契約締結前交付書面には、金融商品取引業者に関する情報、金融商品取引契約に関する情報、取引コストに関する情報(手数料や租税の概要など)、リスクに関する情報(元本損失・元本超過損が生じるおそれがある旨など)といった、投資者が当該取引を行うかどうかを判断するうえで必要かつ重要な情報が記載されます。

もっとも、投資者の保護に支障を生じることがないと考えられる場合には、契約締結前交付書面の交付が不要となります。
例えば、契約の相手方が適格機関投資家等の特定投資家の場合は契約締結前交付書面の交付は不要とされています。
特定投資家は、有価証券に対する投資に係る専門的知識及び経験を有する者であり、自ら情報を収集して投資判断を下す能力があると考えられ、金融商品取引業者と特定投資家である顧客との間の情報格差を是正する必要がないため、交付不要とされています。

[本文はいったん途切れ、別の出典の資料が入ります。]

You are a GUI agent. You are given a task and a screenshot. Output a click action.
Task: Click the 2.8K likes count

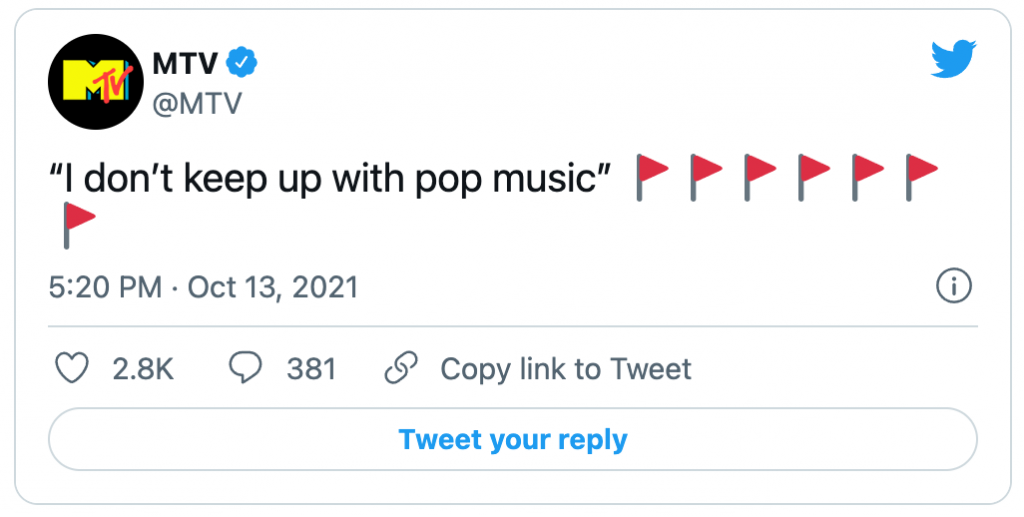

また、顧客に対し、契約締結前交付書面に記載すべき事項のすべてが記載されている目論見書を交付している場合についても、内容が重複する書面を交付する必要がないことから、交付が不要とされています。
目論見書については、次回ご説明します。

3.契約締結時交付書面

金融商品取引業者は、ファンド販売に係る金融商品取引契約が成立したときは遅滞なく、契約締結時交付書面を作成し、顧客に交付する必要があります。

当該交付義務は投資者保護の観点から規定されており、契約締結時交付書面は、成立した金融商品取引契約のうち一定の重要な事項について顧客に情報提供を行い、顧客が契約内容を正確に把握することを目的としています。

契約締結時交付書面には、顧客が成立した金融商品取引契約の内容を確認できるようにするために、金融商品取引業者に関する情報、成立した金融商品取引契約の概要や顧客が金融商品取引業者に連絡する方法などが記載されます。

契約締結時交付書面には、契約締結前交付書面に記載する事項を多く含みますが、具体的な契約が締結されたことを踏まえて、当該金融商品取引契約内容全般について、その詳細を記載します。

もっとも、契約締結前書面と同じく、特定投資家に対しては、金融商品取引業者と特定投資家である顧客との間の情報格差を是正する必要がないため、交付不要とされています。